Claude Bergeaud, directeur général de Pau-Lacq-Orthez passé par l'équipe de France et l'ASVEL, dresse un bilan sans concession des chances des équipes françaises en Euroligue et propose des solutions d'avenir.
Claude Bergeaud, comment expliquer le fossé qui s'est créé depuis le début des années 2000 ? En priorité, par le contexte économique. Chaque saison, on retrouve les équipes les mieux armés en termes de budget lors du Final Four. En ce sens, l'Euroligue de basket ressemble comme deux gouttes d'eau à Ligue des Champions en football : pour être dans le haut du tableau de façon régulière, il faut être plus armé financièrement. Sinon, on aura toujours beaucoup de difficultés. Alors oui, dans les deux sports, un club pourra faire un coup, un jour. Mais pas de façon récurrente, comme le font les clubs russes et espagnols. Même les clubs italiens ont désormais du mal à exister sur la scène européenne.
L'ASVEL a tout de même gonflé son budget de manière conséquente pour essayer de rivaliser ? Oui mais ce n'est pas assez. Aujourd'hui, l'ASVEL possède un budget de 6 millions d'euros. Pour avoir une petite chance d'exister et de rivaliser, il faudrait le multiplier par trois ! A titre comparatif, Malaga dispose d'un budget compris entre 15 et 17 millions d'euros. Et encore, il n'a atteint le dernier carré qu'une seule fois (ndlr, en 2007).
Sienne fait partie des cadors en Europe et ne possède pourtant qu'un budget de 12 millions d'euros? Effectivement, Sienne est très performant en Euroligue mais il s'agit d'un cas à part. C'est une équipe qui a gardé la même ossature depuis des années, avec des joueurs de seconde zone qui sont devenus des excellents éléments. Avec de bons salaires mais pas exorbitants non plus. Ils misent sur leurs automatismes, leurs affinités. C'est un bon exemple à suivre pour nous, Français.

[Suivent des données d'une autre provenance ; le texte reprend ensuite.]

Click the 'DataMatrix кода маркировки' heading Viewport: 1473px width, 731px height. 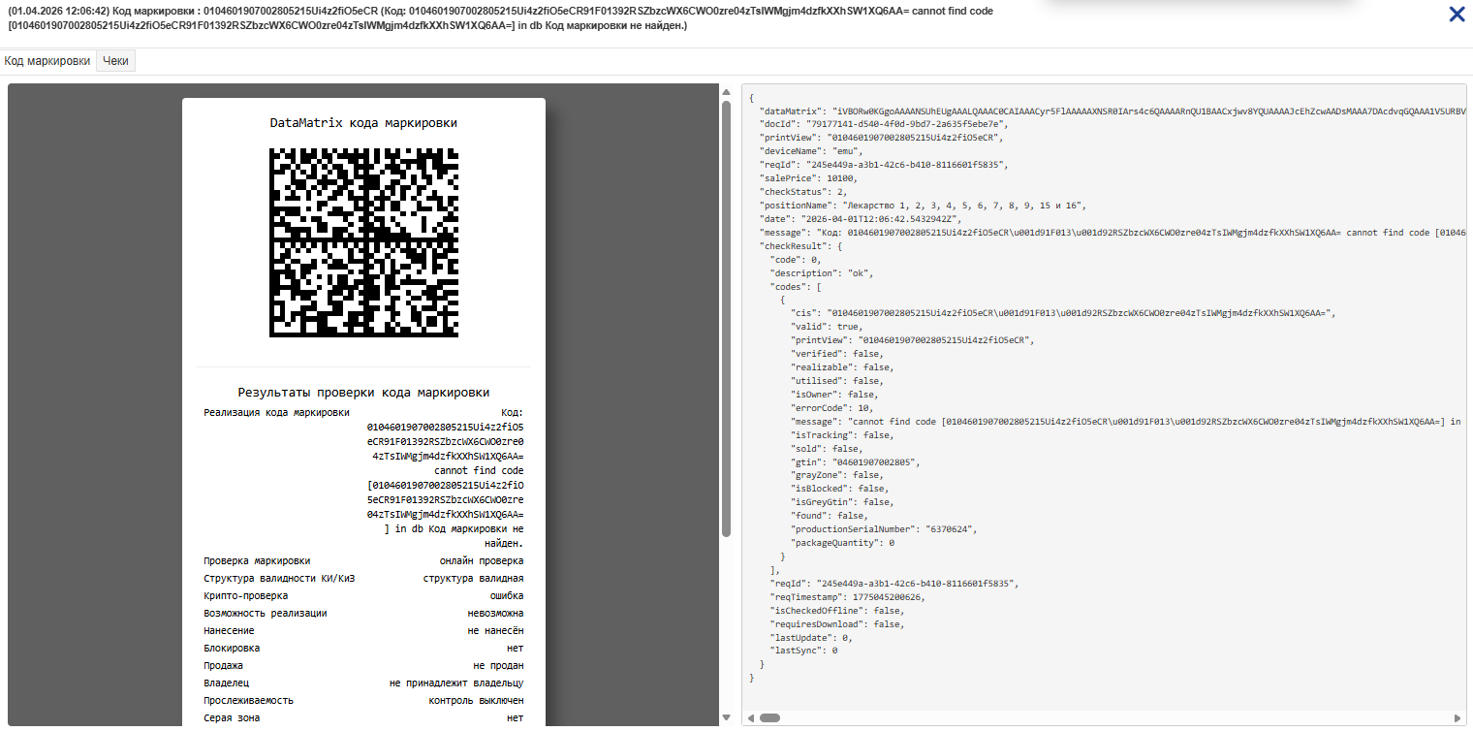363,123
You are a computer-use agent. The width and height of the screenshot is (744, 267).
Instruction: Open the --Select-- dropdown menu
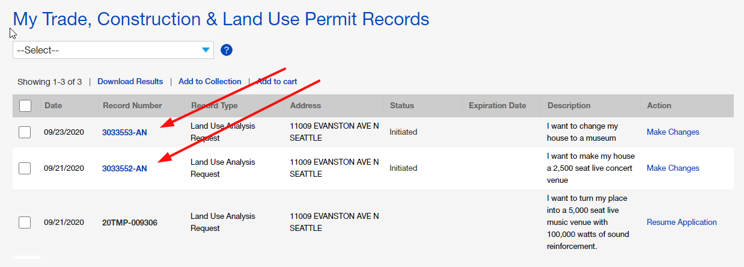[x=113, y=51]
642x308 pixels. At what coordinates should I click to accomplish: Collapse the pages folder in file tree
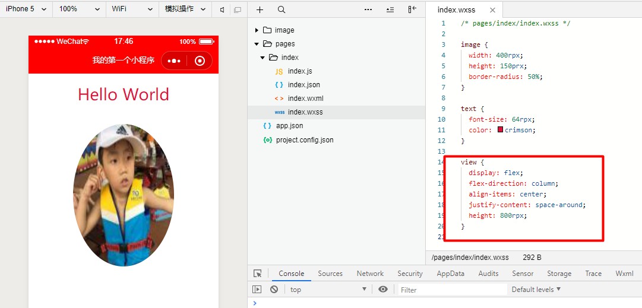pyautogui.click(x=257, y=44)
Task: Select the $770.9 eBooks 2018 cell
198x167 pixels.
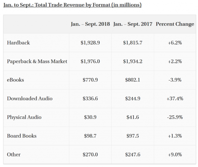Action: [90, 80]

L'argument économique n'est donc pas le seul? Oui, il en existe un autre très important à souligner : la formule de qualification pour l'Euroligue en Pro A. Celle-ci fait que la France ne place jamais les mêmes clubs en Coupe d'Europe. Le principe de la finale sur un match sec ne donne pas le temps au club champion de «budgeter» un recrutement dans le temps. Avec cette formule, l'ASVEL devra attendre trois ans pour avoir de vrais résultats en Europe.

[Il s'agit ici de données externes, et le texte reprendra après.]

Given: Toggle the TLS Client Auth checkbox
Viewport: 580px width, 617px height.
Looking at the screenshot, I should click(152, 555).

Le niveau de la Pro A est-il finalement trop faible ? Le niveau est inférieur à d'autres championnats, c'est une évidence. Avec la Liga ACB, (très athlétique, très rapide, elle prend des intentions de tir), c'est le jour et la nuit. Chaque championnat possède ses spécificités mais la Pro A n'est pas du niveau de l'Euroligue.

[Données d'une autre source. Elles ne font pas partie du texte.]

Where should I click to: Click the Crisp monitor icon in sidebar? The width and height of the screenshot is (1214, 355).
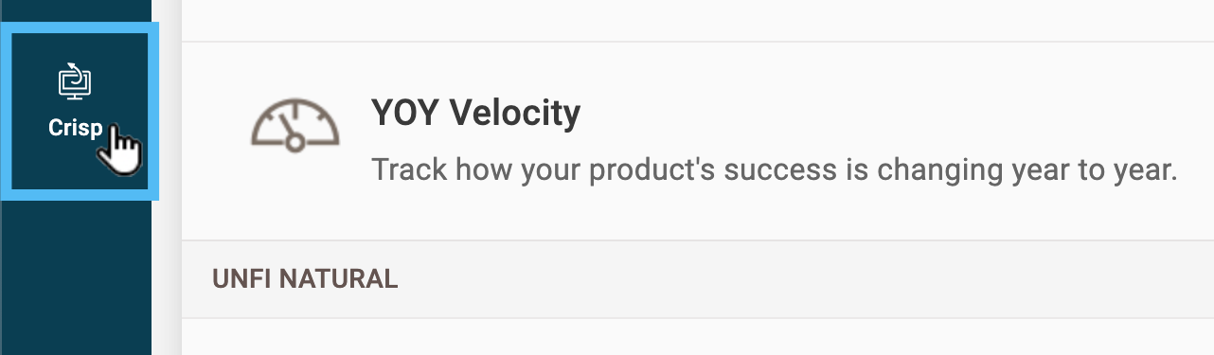click(x=76, y=81)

Quelle(s) solution(s) pour rebondir dans les mois à venir ?Nouvelle formule de qualification pour l'Euroligue en Pro A : Revoir la formule de qualification pour l'Euroligue en France. Imaginez que vous ne savez pas avant le mois de juin que vous allez être en Euroligue. Une saison ne se prépare pas à l'inter-saison quand on sait que les partenaires doivent être démarchés en février, mars. Si on attribuait les places pour l'Euroligue à l'issue de la phase régulière, et peut-être une sur un play-off, on aurait alors un club bon toute la saison qui se concentre sur son recrutement d'Euroligue pour l'année suivante. De plus, quand vous arrivez en Euroligue, vous avez des droits télévisés, des sponsors engagés dans le temps, vous pouvez stabiliser une économie et donc recruter un joueur pour deux ans. Celui-ci apprend la compétition la première année et devient performant lors de la suivante. Avec la formule actuelle, c'est trop aléatoire.
Donner des responsabilités aux joueurs français et recruter moins d'étrangers : En France, le système se mord la queue. Le basket ne dégage pas une identité qui plaît aux TV. Pour être compétitifs, les clubs recrutent beaucoup d'étrangers. Mais cela n'intéresse pas les télévisions, même si Sport+ a repris un peu la main (ndlr, rythme de deux fois par semaine) car il n'y a plus assez de Français ! Du coup, les rentrées d'argent dans ce domaine sont insuffisantes. La solution serait que les meilleurs Français soient regroupés dans les meilleurs clubs, mais à condition de les faire jouer en Euroligue. Ce n'est pas le cas actuellement. On les forme, on a des bons joueurs dans chaque club mais ils ne jouent pas ! Chaque équipe dispose étrangers par équipe, parfois naturalisés. Si on se penche sur les temps de jeu et les responsabilités de chacun, on se rend vite compte que ce sont les étrangers qui prennent les responsabilités. Le phénomène n'est pas nouveau, il existe déjà en rugby, où l'équipe de France manque cruellement de piliers car le poste est pillé par les étrangers.